I read about clustering and the possibilities with FSMasterDirectoryProvider and the JMS solution as well. But I don't feel that it works for my situation, because the update interval is very long (default 60 Minutes). The application must be aware of index changes nearly instantly, so it wouldn't be a solution to sync every 5 Minutes or so, because data were still lost, if the master switch occured after - let's say - 4 Minutes.
And the described solutions are nearly always, that a single instance is the index master and the slaves are just reading the index.

In our case, we want to be able to switch the application to let the hot standby application become the new master.

Some questions, which came to my mind on this topic:
  • Is it possible to synchronize the Lucene directory from master server to the slave server via a hardware synchronize solution?
  • Does Hibernate Search/Lucene recognizes changes made to the Lucene FS directory, when the application is running? Or are information held in memory additionally?
  • Is it possible to force a FSMasterDirectoryProvider to synchronize from sourceBase upon becoming the active server?
  • Can I assume, that the Lucene directory is NOT touched by Lucene, if there are no interactions with the database?
  • Is it possible to let two applications work simultaneously on the same Lucene directory if parallel access is precluded by the HA setup? After a switch, would the new master pick up the changes in the Lucene directory made by the other master before switching the master?

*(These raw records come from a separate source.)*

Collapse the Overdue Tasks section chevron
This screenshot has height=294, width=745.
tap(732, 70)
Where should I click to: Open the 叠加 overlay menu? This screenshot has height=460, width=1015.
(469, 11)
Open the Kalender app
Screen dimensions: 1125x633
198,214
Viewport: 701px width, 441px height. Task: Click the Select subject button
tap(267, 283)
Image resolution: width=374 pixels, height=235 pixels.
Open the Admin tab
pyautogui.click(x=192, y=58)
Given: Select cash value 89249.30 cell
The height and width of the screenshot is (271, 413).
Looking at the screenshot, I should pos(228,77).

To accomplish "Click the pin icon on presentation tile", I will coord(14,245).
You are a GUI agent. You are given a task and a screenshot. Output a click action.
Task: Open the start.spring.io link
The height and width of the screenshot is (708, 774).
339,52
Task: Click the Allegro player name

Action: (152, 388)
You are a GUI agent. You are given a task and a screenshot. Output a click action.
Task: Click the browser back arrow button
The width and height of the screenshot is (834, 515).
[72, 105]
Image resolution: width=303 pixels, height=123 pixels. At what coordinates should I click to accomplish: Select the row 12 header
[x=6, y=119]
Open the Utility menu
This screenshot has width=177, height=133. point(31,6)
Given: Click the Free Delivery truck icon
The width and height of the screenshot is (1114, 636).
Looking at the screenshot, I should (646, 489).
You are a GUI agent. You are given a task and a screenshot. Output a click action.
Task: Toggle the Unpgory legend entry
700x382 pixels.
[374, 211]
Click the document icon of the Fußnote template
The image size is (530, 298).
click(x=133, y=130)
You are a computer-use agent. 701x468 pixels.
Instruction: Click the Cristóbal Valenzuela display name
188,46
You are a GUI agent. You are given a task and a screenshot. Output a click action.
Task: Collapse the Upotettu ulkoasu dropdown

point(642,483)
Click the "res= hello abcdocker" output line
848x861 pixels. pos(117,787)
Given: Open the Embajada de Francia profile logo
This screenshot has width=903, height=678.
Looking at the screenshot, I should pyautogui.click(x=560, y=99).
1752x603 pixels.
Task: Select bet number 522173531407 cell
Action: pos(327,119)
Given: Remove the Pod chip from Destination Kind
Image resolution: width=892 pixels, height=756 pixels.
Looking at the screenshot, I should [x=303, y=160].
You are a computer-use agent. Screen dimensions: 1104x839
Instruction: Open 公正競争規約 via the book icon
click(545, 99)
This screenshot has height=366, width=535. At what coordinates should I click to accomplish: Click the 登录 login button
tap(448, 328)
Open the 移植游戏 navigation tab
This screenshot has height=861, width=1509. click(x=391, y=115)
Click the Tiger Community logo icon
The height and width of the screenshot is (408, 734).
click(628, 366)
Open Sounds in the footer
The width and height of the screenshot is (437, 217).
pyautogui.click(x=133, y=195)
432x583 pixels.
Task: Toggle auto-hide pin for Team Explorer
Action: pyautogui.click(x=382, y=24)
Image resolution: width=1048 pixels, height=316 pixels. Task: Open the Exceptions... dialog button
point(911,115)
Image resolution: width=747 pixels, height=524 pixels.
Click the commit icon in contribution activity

Thank you in advance for your help.


Top
 Profile  
 
 Post subject: Re: How to configure a hot standby cluster in HA setup?
PostPosted: Thu Mar 03, 2011 7:54 am 
Hibernate Team
Hibernate Team

Joined: Thu Apr 05, 2007 5:52 am
Posts: 1689
Location: Sweden
Hi,

if you want to have this fail-over functionality you really need to keep the Lucene indexes in sync as well. I see several options here:


The latter is quite new, but I think it suits your use case.

--Hardy


Top
 Profile  
 
 Post subject: Re: How to configure a hot standby cluster in HA setup?
PostPosted: Thu Mar 03, 2011 10:38 am 
Hibernate Team
Hibernate Team

Joined: Fri Oct 05, 2007 4:47 pm
Posts: 2536
Location: Third rock from the Sun
yes I'd use the Infinispan Directory, you can set it up to store the index write-through to the same database you're using for hibernate.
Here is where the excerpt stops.